The recognition/extraction model was then applied to the records not yet entered by the archivists and the result was sent to the SIMARA application as a basis for manual entry. Thanks to the automatic transcription, the archivists only need to validate and possibly correct the recognition result. The information is already placed in the corresponding form fields.

fiche_reco — SIMARA interface: pre-filled fields with the result of the automatic transcription

Going into production

SIMARA is now used in production at the National Archive for the conversion of the handwritten finding aids, assisted by automatic handwriting recognition and information extraction. A set of 121 finding aids, presented either in the form of registers or index cards, representing a total of approximately 100,000 pages and 800,000 cards, will eventually be converted using the SIMARA application.

jfm — Jean-François Moufflet, curator at the French National Archives.

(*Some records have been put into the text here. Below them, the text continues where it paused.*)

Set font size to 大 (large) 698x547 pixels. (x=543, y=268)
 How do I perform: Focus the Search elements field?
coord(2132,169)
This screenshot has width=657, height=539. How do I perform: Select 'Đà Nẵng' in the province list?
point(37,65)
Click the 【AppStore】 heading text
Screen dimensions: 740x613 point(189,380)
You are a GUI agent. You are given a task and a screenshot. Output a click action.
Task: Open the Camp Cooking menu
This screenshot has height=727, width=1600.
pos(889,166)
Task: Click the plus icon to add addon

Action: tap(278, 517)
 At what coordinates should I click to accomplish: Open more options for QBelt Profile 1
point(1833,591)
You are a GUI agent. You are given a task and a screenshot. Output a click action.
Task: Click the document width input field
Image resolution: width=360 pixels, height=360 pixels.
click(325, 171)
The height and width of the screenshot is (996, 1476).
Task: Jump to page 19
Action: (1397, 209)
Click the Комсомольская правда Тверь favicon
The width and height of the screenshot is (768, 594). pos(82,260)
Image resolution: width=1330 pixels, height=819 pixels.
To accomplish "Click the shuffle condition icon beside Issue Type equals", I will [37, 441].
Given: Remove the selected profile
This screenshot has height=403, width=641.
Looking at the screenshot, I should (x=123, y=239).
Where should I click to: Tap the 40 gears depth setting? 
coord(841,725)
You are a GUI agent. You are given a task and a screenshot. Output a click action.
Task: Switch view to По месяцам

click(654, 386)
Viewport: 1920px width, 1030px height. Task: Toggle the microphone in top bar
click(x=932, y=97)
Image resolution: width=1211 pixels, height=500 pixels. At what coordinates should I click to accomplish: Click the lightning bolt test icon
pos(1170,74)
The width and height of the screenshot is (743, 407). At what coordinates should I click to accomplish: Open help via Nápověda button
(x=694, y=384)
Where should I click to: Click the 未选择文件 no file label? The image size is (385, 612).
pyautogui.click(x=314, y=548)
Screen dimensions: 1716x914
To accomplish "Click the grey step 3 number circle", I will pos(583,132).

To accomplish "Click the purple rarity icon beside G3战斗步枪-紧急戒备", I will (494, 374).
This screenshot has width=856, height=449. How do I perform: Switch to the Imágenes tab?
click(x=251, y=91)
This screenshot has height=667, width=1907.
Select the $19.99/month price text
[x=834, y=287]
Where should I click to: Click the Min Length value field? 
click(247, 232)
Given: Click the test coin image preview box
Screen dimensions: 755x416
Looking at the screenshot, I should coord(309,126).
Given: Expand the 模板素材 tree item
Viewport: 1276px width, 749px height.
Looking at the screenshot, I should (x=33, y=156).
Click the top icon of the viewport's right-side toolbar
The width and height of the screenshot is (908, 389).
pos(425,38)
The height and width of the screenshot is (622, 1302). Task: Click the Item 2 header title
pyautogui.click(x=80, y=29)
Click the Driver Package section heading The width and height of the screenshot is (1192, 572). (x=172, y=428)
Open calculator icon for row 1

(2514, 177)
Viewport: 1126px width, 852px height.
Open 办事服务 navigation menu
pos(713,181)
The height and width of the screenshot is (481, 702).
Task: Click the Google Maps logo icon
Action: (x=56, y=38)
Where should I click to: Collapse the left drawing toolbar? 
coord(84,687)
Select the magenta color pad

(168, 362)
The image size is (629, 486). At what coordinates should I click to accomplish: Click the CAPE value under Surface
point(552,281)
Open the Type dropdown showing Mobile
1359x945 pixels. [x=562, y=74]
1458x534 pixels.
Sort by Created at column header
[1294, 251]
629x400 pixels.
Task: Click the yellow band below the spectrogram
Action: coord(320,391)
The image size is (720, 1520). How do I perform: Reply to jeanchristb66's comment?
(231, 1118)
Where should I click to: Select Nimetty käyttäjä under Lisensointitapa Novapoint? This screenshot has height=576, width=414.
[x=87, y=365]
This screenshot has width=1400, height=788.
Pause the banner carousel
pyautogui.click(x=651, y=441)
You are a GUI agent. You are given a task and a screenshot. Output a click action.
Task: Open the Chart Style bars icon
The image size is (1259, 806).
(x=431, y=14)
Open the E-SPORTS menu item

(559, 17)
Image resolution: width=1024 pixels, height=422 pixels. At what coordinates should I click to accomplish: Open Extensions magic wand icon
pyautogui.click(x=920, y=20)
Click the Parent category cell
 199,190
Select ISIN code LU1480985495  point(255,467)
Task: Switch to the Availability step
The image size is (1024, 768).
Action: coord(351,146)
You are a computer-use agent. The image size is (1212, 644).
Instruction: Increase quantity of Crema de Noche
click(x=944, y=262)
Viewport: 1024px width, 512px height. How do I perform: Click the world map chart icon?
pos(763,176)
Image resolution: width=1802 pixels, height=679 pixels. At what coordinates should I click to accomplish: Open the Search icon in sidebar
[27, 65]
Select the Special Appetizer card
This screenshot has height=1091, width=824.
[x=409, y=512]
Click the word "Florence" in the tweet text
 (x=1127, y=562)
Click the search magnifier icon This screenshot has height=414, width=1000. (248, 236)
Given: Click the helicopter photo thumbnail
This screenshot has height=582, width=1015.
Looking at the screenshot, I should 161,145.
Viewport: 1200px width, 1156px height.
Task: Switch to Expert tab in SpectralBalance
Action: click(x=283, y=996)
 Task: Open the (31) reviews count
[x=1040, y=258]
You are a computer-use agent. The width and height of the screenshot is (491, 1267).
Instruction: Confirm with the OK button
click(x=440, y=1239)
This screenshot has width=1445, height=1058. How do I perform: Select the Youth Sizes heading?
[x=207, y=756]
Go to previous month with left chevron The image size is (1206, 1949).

The SIMARA application represents for us a great step forward for the digital conversion of our oldest finding aids. In short, it takes advantage of AI technologies to save a great amount of time, as we are spared the most tedious tasks such as typing the whole original text or manually encoding the data into XML. These tasks were realized separately before whereas SIMARA performs them at the same time. We have very massive finding aids, such as files containing more than 100.000 records each. SIMARA helps us to handle these massive documents, as we now only focus on the data modeling and the validation of the records once they are converted. This project has been funded by the national support plan of the Prime Minister. It was considered as one of the most innovative, but this support implied a prompt development. The SIMARA interface was developed and put in production within 7 months. Even when it was not in production, we could nevertheless begin to provide TEKLIA with groundtruth data, and consequently we were delivered the automated transcriptions quite shortly after the application was released and validated by us. We are very happy of our partnership with TEKLIA. We are favorably impressed by the capacity of AI to handle difficult handwritings coming from different periods, to improve its models by aggregating our corrections and to identify the category of information to encode it in the right place. We consider that processing the archives with AI will definitely improve in the future the services we can afford to our users, as we will be able to capitalize metadata not only from the finding aids, but from the archives themselves.

The application is hosted and maintained by TEKLIA.